Playing Episodes from Liberty City feels a lot like going home for those who played through Grand Theft Auto IV. While not the same experience, the stories of Johnny Klebitz and Luis Lopez are an organic extension of Niko Bellic's, and anyone who feels nostalgic for Liberty City in the bygone days of early 2008 owes it to himself (or herself) to pick up this addition to an already enormous game. Luckily, though you can certainly purchase the two episodes over Xbox Live, they now come as a stand-alone disc that doesn't even require you to own the original game. The package will cost you a measly $39.99 at retail, and considering the sheer amount of content involved, that is a fantastic deal.
The two stories included in Episodes from Liberty City are concurrent with Niko's original tale, occasionally even intersecting. The first is the tale of Johnny Klebitz, the second-in-command of a biker gang called The Lost. His episode, The Lost and Damned, begins with the gang leader, Billy Grey, getting released from prison and taking charge of The Lost once more. Under Johnny's leadership (while Billy was away), The Lost was living a relatively quiet and peaceful existence, but as soon as Billy is free, he starts doing drugs, shooting people, and igniting a war with a rival gang.
|The leader of The Lost is a genuine whack-job|
Johnny isn't as despicable as other reviews have stated, though he clearly lacks Niko's charm and pseudo-innocence. He does many questionable and outrageous things, but he also tries (and fails) to keep the peace and maintain order. As hardcore outlaw bikers go, Johnny's about as good as they come, and he makes for an interesting protagonist. His story has one or two good twists in it, and the momentum never lets up. It is ultimately a simple and straightforward tale, though, with an ending that you may find a bit lacking.
It is followed by the story of Luis Lopez in The Ballad of Gay Tony, the second--and much larger--episode on the disc. Luis is another character with an outlaw background, though it feels like much of his own story remains in the past. His journey, it turns out, has much more to do with his friend and soon-to-be-has-been club owner, Gay Tony.

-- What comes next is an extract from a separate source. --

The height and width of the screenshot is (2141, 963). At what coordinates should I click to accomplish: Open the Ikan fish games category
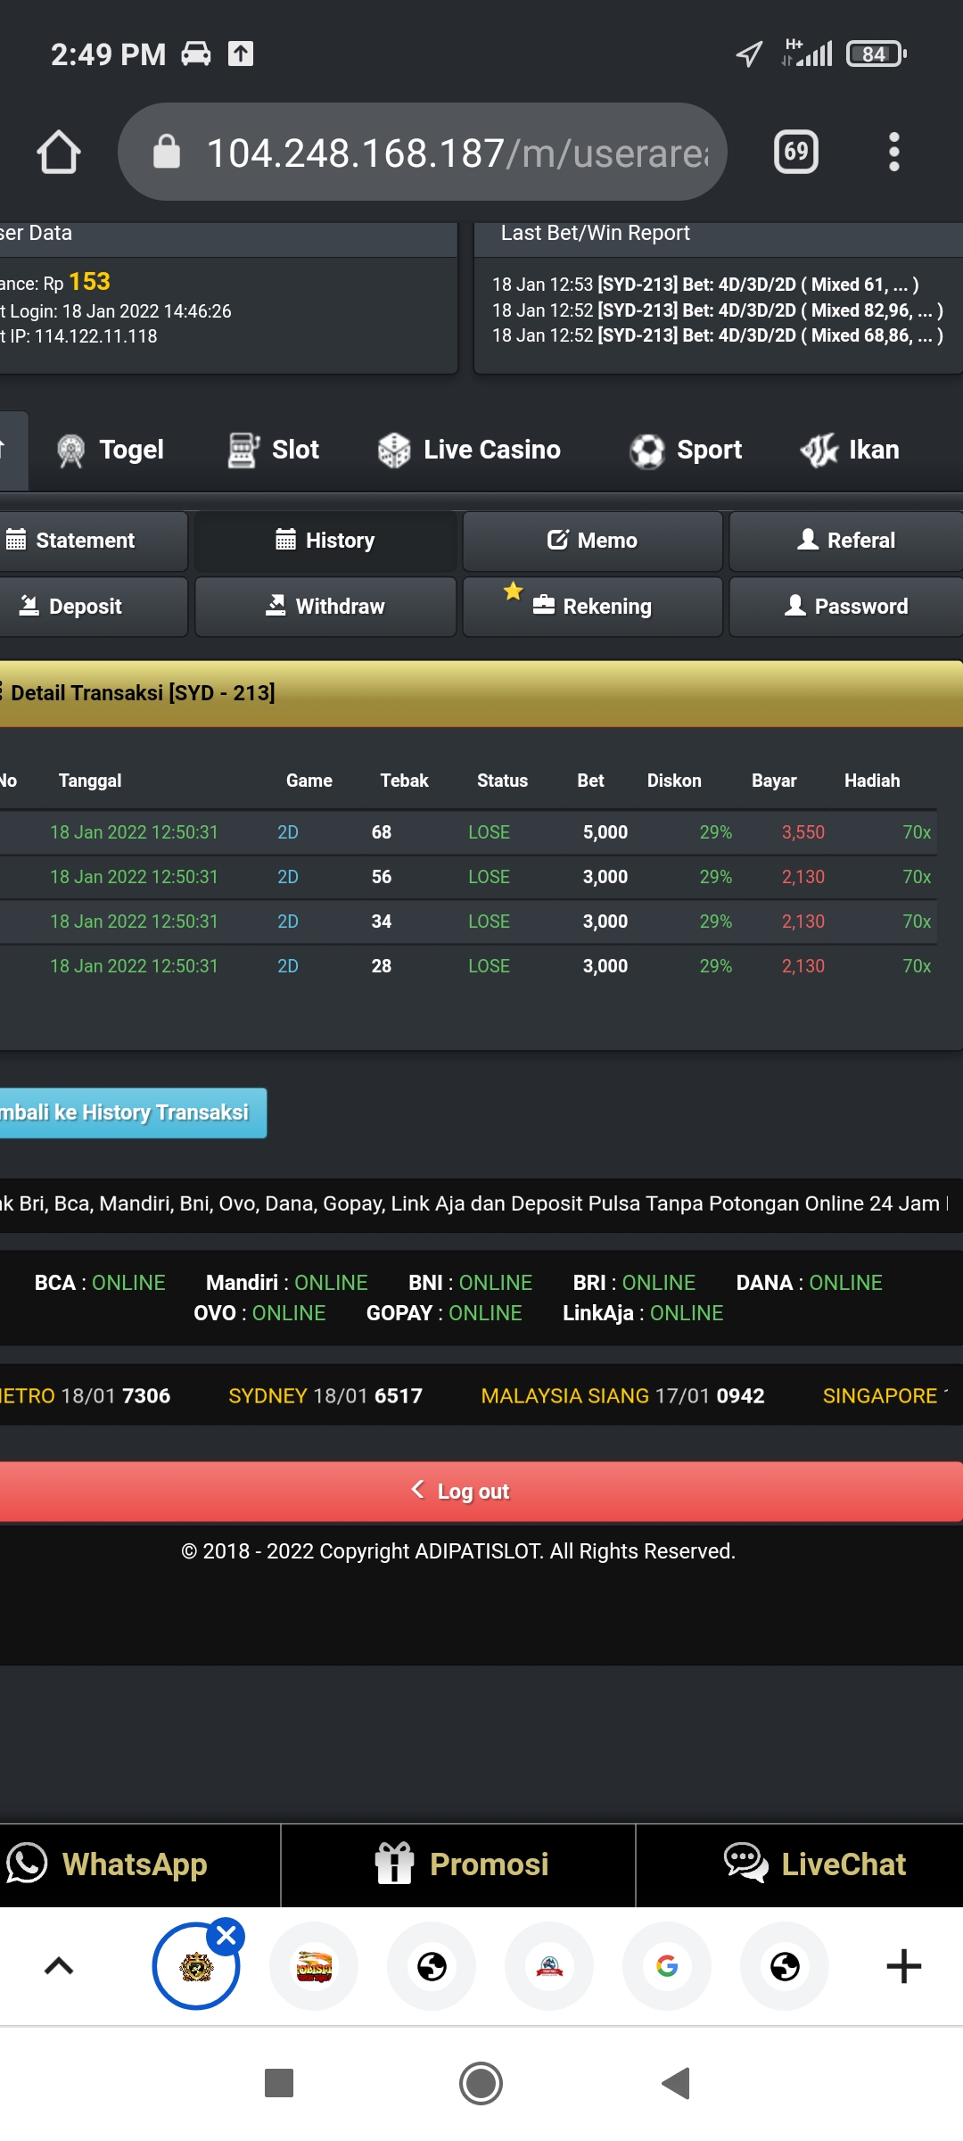pos(850,450)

Tony owes money to a lot of unsavory types, so the story naturally involves Luis doing all sorts of illegal activities in order to pay off Tony's debts. These illegal activities are the most outrageous missions in all of Grand Theft Auto IV in that they involve blowing up helicopters, driving tanks, and killing several hundred cops so that a Russian mobster can own the local hockey team. It's as over-the-top as can be, and makes for an awesome final encore to the game.
Not content with just two added stories, the developers over at Rockstar took time to upgrade the gameplay in many important ways. First of all is how easy (and fun) it is to ride a bike in The Lost and Damned. In the original game, riding a motorcycle was lunacy, as it was impossible to stay on one and the controls were unweildy. For the expansions, bike controls are streamlined while the force required to knock the rider off is greatly increased. Since you will spend the majority of The Lost and Damned on a motorcycle, this is a welcome improvement.
|Yes, that's a solid gold Uzi.|
However, The Ballad of Gay Tony features several missions involving helicopters, and frustrating helicopter control isn't improved one bit. There are a couple of missions where you are required to destroy several small targets from a chopper, but pulling it off has more to do with luck than skill. A simple lock-on or aiming mechanism would have helped tremendously, but alas, these are the missions that might make you toss your controller.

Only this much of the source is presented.